内陸移設に伴うキロ数変更
昨年12月10日に東日本大震災で被災して不通となっていた常磐線・相馬~浜吉田間が復旧し、5年9ヶ月ぶりに運転を再開しました。これで相馬市・南相馬市といった福島県の相双地域と仙台が鉄道でつながり、宮城県内で津波で被災し不通になっている区間がなくなりました。再開した山下・坂元・新地の各駅では大々的にセレモニーも開催されました。
私自身が大学時代を仙台で過ごした元仙台市民でもあるので、やっぱり再開初日に乗っておきたいと思い、乗りに行きました。そして、仙台駅のホームに震災前と同じように原ノ町行きの列車が停車していたことに嬉しく思いました。乗車した列車では「本日から運転再開しこれからもご利用よろしくお願いします」という車内放送が流れました。

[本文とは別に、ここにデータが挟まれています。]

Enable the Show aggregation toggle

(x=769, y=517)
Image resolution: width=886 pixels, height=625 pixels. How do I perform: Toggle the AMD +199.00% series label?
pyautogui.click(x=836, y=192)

津波で被災し大きな打撃を受けた浜吉田~駒ヶ嶺間は再度被害を受けるのを防ぐため内陸に線路を移設しています。黄緑の線が震災前の線路で、オレンジの線が内陸移設後の線路です。
駒ヶ嶺 新地 坂元 山下 浜吉田 合計
震災前 4.4Km 5.4Km 4.5Km 3.9Km 22.6Km
移設後 4.2Km 5.5Km 4.9Km 4.2Km 23.2Km
前後差 -0.2Km +0.1Km +0.4Km +0.3Km +0.6Km
実際に、内陸移設区間を含む浜吉田~駒ヶ嶺間の営業キロは震災前は22.6Kmだったのが、内陸移設後の新営業キロは23.2Kmと600m延びています。上の写真を見ても直線的だった線路がカーブを描いていて何となく距離が長くなったのは分かるかと思います。

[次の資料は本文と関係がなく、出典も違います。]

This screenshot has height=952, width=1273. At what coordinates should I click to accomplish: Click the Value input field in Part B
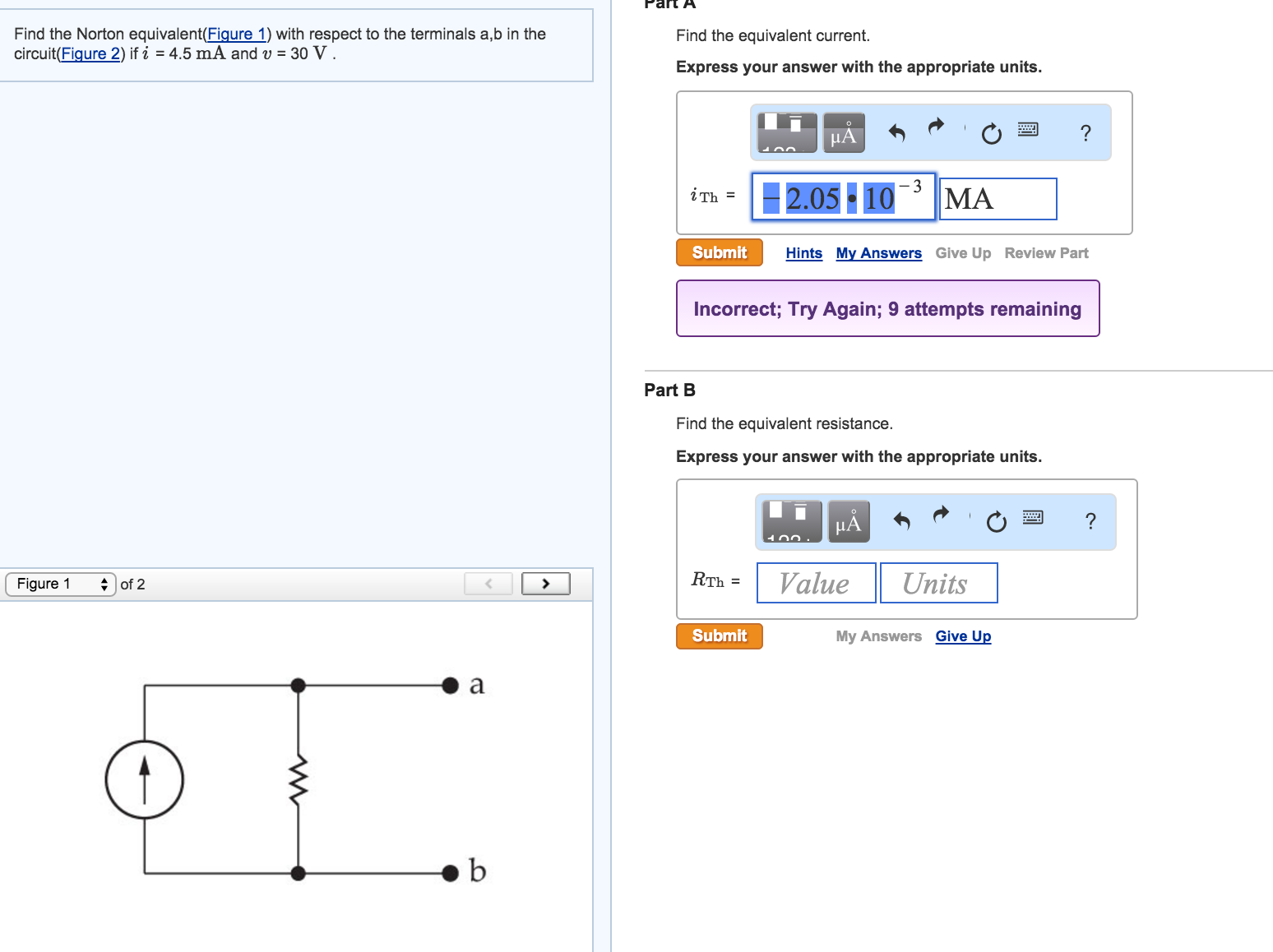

営業キロの変更に伴って運賃の変更が生じています。運賃が安くなる区間については再開日の平成28年12月10日から適用し、高くなる区間については再開日ではなく今年4月1日から適用されました。
こちらは新営業キロ適用前後の新地~山下間の乗車券です。新営業キロ適用前は9.9Kmで運賃は200円でしたが、適用後は10.4Kmで240円となり、40円高くなりました。
なお、3月31日まで新地駅および坂本駅発着の乗車券・回数券・定期券は指定席券売機で発券できないという制限がかかっていたようです。下の乗車券は解禁初日に原ノ町駅の指定席券売機で発券したものです。
内陸移設された駅は開業はしたものの、駅前は空き地が目立ちました。特に新地駅はかさ上げされた土地に造ったので、まだ周囲に何もない状態でした。これから復興を進めていく中で駅周辺も整備していくんだと思いますが、どういう街になっていくのか楽しみでもあります。